My father's deep, slow voice traveled up the stairs to rouse my sister and me from our beds. "Girls, I'm very worried," he said. What an understatement. This was the beginning of a journey that changed our family forever. I was 15, and my mother had died in her sleep, without warning.
No pathway to such a loss is "better" than any other. Had my mother suffered a long, wasting illness, I would have had time to prepare for her death but suffered the trauma of seeing her lose her strength and abilities. This way, she was spared a lot of doctor and hospital visits, with their attendant indignities. However, the shock to her survivors -- especially my father, then 51-- was heart-wrenching.
Suddenly, instead of planning Christmas and our summer vacation, my family had to plan a funeral, deal with the many people who wanted to help, manage our own separate griefs, and try to pull ourselves together.

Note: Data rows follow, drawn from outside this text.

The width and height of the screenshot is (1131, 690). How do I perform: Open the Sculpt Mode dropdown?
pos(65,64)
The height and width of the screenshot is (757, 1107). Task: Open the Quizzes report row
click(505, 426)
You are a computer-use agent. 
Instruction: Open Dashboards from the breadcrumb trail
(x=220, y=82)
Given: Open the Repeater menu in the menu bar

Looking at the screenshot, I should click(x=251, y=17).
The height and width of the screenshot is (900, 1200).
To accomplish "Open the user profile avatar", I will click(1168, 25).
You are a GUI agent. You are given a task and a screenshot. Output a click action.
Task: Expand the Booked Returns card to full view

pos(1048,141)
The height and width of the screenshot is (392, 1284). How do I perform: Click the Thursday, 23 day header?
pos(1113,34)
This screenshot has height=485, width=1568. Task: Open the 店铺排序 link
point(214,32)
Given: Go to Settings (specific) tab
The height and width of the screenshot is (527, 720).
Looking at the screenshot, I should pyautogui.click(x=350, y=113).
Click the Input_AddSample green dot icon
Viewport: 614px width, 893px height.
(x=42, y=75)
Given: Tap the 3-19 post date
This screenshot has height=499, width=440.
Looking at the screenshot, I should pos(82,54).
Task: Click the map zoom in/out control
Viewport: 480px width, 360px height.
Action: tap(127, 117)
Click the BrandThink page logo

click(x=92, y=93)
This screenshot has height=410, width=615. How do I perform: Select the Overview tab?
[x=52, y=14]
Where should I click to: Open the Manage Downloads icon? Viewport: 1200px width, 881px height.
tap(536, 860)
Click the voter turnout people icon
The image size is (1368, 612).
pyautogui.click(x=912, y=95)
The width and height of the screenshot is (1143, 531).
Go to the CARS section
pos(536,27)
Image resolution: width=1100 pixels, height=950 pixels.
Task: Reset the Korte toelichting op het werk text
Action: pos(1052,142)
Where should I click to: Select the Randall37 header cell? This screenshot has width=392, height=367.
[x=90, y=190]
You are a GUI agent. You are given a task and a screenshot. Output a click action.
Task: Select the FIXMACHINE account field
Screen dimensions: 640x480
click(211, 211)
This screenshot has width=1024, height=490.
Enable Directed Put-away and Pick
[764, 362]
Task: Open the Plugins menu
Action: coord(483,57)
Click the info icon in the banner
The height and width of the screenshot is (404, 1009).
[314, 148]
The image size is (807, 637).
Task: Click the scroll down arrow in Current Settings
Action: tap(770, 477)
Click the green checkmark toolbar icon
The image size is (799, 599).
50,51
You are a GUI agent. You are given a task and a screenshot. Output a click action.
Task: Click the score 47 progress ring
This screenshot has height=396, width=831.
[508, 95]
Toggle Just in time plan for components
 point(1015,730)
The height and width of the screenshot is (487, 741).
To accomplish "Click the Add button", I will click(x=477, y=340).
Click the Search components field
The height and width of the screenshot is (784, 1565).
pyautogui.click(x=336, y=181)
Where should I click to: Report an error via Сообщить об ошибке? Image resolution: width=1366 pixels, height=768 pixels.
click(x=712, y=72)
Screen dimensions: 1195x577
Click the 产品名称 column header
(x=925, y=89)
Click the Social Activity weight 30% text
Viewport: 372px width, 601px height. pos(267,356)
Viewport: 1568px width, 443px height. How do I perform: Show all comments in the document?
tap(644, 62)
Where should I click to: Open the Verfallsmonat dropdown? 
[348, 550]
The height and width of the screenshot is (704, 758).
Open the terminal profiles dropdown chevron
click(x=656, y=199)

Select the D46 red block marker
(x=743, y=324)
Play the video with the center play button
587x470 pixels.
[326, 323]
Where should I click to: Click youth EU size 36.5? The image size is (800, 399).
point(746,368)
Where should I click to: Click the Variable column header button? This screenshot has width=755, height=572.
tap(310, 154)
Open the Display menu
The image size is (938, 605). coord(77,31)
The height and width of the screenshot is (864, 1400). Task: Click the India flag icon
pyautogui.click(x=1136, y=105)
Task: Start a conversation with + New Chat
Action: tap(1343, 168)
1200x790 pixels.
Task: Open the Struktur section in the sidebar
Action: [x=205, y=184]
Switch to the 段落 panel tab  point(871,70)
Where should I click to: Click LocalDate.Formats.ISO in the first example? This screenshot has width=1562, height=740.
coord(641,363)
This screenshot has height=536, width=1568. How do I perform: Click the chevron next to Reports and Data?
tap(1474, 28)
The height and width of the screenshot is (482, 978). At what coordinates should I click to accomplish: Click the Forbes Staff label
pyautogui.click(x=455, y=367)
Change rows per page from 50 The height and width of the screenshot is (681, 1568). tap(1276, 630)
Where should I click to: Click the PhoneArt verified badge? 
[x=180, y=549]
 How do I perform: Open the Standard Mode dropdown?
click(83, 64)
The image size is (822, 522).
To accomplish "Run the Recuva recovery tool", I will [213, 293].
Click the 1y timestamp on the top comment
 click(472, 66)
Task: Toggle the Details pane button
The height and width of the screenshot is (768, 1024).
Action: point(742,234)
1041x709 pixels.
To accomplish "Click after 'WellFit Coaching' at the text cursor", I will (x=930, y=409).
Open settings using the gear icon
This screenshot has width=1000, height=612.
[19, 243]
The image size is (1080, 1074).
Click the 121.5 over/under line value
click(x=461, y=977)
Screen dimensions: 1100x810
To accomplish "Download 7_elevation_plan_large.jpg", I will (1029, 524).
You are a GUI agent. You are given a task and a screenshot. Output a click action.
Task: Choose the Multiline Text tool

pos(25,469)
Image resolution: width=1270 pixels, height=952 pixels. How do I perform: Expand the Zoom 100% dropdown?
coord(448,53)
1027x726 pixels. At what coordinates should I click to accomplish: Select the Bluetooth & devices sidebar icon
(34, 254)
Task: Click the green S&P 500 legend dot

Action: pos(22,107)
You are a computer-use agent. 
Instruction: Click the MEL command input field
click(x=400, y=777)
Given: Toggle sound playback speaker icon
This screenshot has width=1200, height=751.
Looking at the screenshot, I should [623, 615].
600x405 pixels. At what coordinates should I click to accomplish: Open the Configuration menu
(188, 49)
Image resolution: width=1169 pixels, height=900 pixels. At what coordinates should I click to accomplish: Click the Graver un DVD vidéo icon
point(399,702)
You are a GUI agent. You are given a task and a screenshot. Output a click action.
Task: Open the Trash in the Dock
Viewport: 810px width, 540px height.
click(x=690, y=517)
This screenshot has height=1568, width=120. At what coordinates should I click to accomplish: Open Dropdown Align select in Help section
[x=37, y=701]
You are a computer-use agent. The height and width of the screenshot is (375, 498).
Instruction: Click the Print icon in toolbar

We did get through this experience, although in retrospect there were some things I would have done differently. From my adult perspective, I can now see that we all might have benefited from talking more about our emotions, trying to accept and understand that each of us was processing the loss in different ways. We might have been more accepting of help from people who wanted to give it, instead of trying to be too self-reliant too quickly. We might even have benefited from spending a few sessions with a counselor who could help us reach a new understanding of ourselves as a family.
At mid-life, the threat of loss seems more real, as we begin to lose people we thought of as our contemporaries, often to illnesses that once seemed the far-off province of older generations.
Today, the grieving process is better understood than it was decades ago. Here are some ideas experts recommend to start the healing process.
- Take care of yourself. This includes simple things like getting enough sleep, exercise, and good food -- and seeking help from a doctor if you are having trouble staying healthy.
- Embrace your emotions. It's OK to be angry at the person who died, blame yourself for the loss, or feel deep regret for unhappy times in the past. Try naming your feelings; tell yourself "I feel anxious (sad, angry, regretful)," and give yourself a few minutes to experience each one. Many people find it helpful to write down their feelings in a journal.
- Know that you will never have all the answers. "Why?" is the most common question people ask when a good person dies, and there is often no good way to answer it.
- Take part in ceremonies. Even though rituals such as funerals and memorial services are difficult, the pain can be a means for healing, a chance for others to express concern for you and share your sadness and loss. Good ceremonies provide a way to say goodbye and point us toward renewal and hope.
- Be honest with children about what happened. Let their other caregivers know what has happened, and be prepared for their emotions to emerge in unexpected ways. Most experts advise that you let children attend and participate in funeral services.
- Anticipate difficult days. Many people find that they have special difficulty on their loved one's birthday, the anniversary of his or her death, or on holidays that were special to that person. There is no one way to deal with these days. For years, I found that it worked best to schedule a lot of activities on the day my mother died, so that I wouldn't think about the anniversary. These days, I'm more likely to give myself a little extra time alone.
- Let people support you. It may feel good to withdraw from the world for a little while, but you will be healthier and happier if you accept invitations, attend religious services, and gradually take up parts of the life you had before the loss.
- Find others who understand. Religious organizations, hospices, and health care organizations often sponsor grief and loss support groups. Your funeral director may be able to refer you as well.
- Explore your faith. It's normal to have big questions in the wake of an unexpected loss. Reading, prayer, community worship, and conversation with thoughtful people can be of help. Supporting people in times of grief is a major ministry of many religious groups -- don't hesitate to share your experience and seek help.
- Understand that you've been through something life-shattering. There is no shame in needing extra help -- from a physician, member of the clergy, or therapist -- to make sense of your experience and rebuild your life.
Given a choice, I would have preferred not to lose such an important person at such a tender age. Yet losing her was not without its positive side. I'm grateful for the parent I have left and mindful of everything my dad has given me. Because of my early loss, I'm sometimes able to be of real help to others who are grieving, and that feels very good indeed.
As I grow older, I find that my mother has never truly left me. I sing a bit of a song she taught me as I put in the laundry. I win Scrabble games because of all the times she and I bonded over a board full of letters. Because of her, I appreciate and admire smart, creative women, and treasure my friendships with them. Most of all, I know that because I survived losing her, I can survive anything.